Ariana Grande zapowiedziała, iż przyszłoroczna trasa „The Eternal Sunshine Tour” może być jej ostatnią przed naprawdę długą przerwą.
W podcaście „Good Hang” piosenkarka przyznała, iż jej kariera wkracza w nowy etap i nie będzie już skupiać się wyłącznie na muzyce:
Myślę, iż nadchodzące lata będą wyglądać zupełnie inaczej niż ostatnie 10–15 lat.
Podkreśliła, iż jest niemal pewna, iż po tej trasie zrobi bardzo długą przerwę od koncertowania:
Nie chcę mówić niczego definitywnie. Bardzo cieszę się na tę niewielką trasę, ale myślę, iż kolejna może nie wydarzyć się przez bardzo, bardzo, bardzo długi czas.
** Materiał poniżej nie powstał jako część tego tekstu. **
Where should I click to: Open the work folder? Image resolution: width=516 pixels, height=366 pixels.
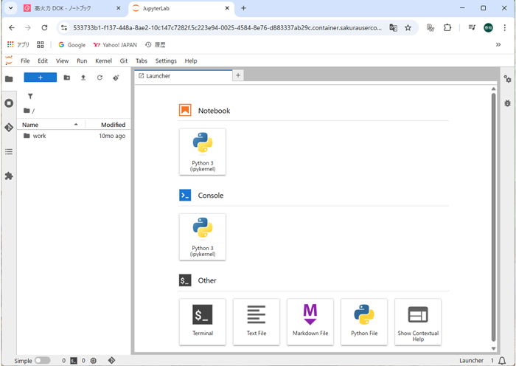(x=39, y=136)
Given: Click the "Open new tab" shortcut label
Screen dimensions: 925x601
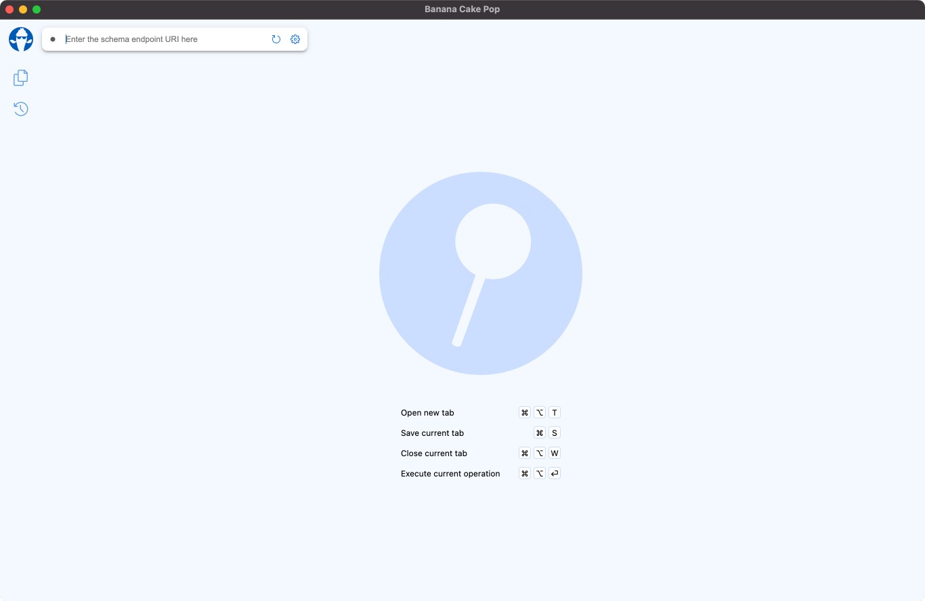Looking at the screenshot, I should coord(427,413).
Będzie pięknie i jestem za to ogromnie wdzięczna. Chyba właśnie dlatego to robię. Taki mały „ostatni raz”. Na ten moment.
Grande wyjaśniła, iż chce dać sobie przestrzeń na inne formy twórczości:
Tak długo zajmowałam się niemal wyłącznie popem, a przecież wychowałam się na teatrze muzycznym i komedii. Dla mnie ważne jest teraz to, by robić rzeczy, które w danym momencie naprawdę czuję.
Wyznała również, iż w tej chwili pracuje nad filmem:
Kiedy przeczytałam scenariusz, od razu go pokochałam. Jest zabawny, świetnie czuję się z obsadą i nie mogę się doczekać premiery. A potem zagram kilka koncertów, bo to także jest teraz czymś, co naprawdę sprawia mi radość.
To nie pierwszy raz, gdy Ariana wspomina o potrzebie zmiany podejścia do trasy koncertowej. Wokalistka nie koncertowała od 2019 roku, gdy zakończyła trasę „Sweetener World Tour”.